Пожалуй, он впервые, едва переступив порог двухкомнатной тесной квартиры на втором этаже, ужаснулся старости и немощности, увидев тяжелого, словно наполненного водой, с огромной львиной головою Степана Степановича, стеклянные глаза которого навсегда сковала печать страха. Движения бывшего бравого командира были замедленны, он прихрамывал, тянул левую ногу. В уголках сине-белых губ скапливалась слюна. Отвечал он тихим голосом, с трудом подбирал или вспоминал слова. Память его была неустойчива. Злобин подбадривал стариков, искусственно привнося в атмосферу встречи веселье.
— Что же делать, Костя, такова жизнь. Старость видна только со стороны, а обратной дороги к молодости нет.
Они выпили с Зинаидой Михайловной по бокалу шампанского за здоровье Степана Степановича.
— Это еще, благословение Богу, что хоть понемногу, но начал самостоятельно передвигаться. Уж думала, не справлюсь одна. Дочь на Урале. Повеселел. Тайком от меня ухитряется курить. Не дай бог, помру... с кем останется, не знаю.
— Государство героев своих чтит. Определим в лучший Дом ветеранов, гарантирую. Да и вам умирать не надо. Живите долго.
— Я раньше умру... я раньше, — с трудом выговорил Степан Степанович.
Злобин заметил на его небритой щеке слезинку. «Бежать, бежать от старости. Бассейн. Прогулки. Импортное питание и вон из радиационной Белоруссии. Тут некого и нечего жалеть».
Еще минут десять поговорили о житье-бытье. Он прихвастнул: ректор, профессор, лауреат Госпремии, награжден Почетной Грамотой Верховного Совета.
— Мы со Степаном Степановичем всегда гордились и гордимся тобою, Костя, — искренне, не скрывая радости, ответила Зинаида Михайловна.
Прокуковала в настенных часах кукушечка, как бы напоминая ему, что пора перейти к цели его визита. Проведал, угостил, посочувствовал, нравственно поддержал — все складно. Он достал из папки лист бумаги и сказал, что та справка, которую когда-то давал ему Степан Степанович, затерялась в архивах и что еще нужна копия, новая справка в связи с будущим выдвижением кандидатом в народные депутаты.
— Я без очков не прочитаю. Что подписать, Костя? — вяло поинтересовался Степан Степанович.
— Вы подписали ее тридцать лет тому назад. Записка, в которой подтверждаете, что я был связным в вашем отряде в начале войны.

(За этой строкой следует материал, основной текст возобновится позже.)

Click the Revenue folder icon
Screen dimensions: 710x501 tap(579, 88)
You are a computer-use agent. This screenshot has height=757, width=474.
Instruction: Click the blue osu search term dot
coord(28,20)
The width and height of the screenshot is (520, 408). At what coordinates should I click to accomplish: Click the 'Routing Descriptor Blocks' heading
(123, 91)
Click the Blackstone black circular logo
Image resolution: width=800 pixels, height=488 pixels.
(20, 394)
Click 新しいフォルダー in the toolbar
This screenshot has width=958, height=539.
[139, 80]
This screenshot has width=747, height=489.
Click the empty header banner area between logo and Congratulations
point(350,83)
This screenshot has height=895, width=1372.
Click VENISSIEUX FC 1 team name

— А-а... — затянул Степан Степанович, — помню... У тебя ранение? Ты на инвалидность подаешь?
— Да нет. Бог миловал. За всю войну я был однажды легко ранен.
— Где подписать?
Константин Петрович достал свою перламутровую китайскую ручку.
— Вот здесь.
С трудом, с огромным усилием, не слушались пальцы, ничего не читая, Степан Степанович поставил свою подпись. Дело было сделано. Этой подписью Злобин подворовал так необходимые ему полгода. Пора было найти зацепку, чтобы культурно откланяться. Дома, уставший, но довольный, он дописал год — тысяча девятьсот шестьдесят шестой. Только на следующий день обнаружил в дипломате коробку с лекарствами, которые забыл вчера передать Степану Степановичу. Попросил супругу отправить дефицитные лекарства по почте. Впрочем, более к этому вопросу не возвращался, не интересовался: отправила она их или нет. В душе Злобин ждал с легким озлоблением, безграничной решимостью встречи с Любомиром.
«Я и только я поставлю его на место, сбив спесь и самоуверенность». Злобин был больше чем уверен, что эта встреча один на один скоро состоится.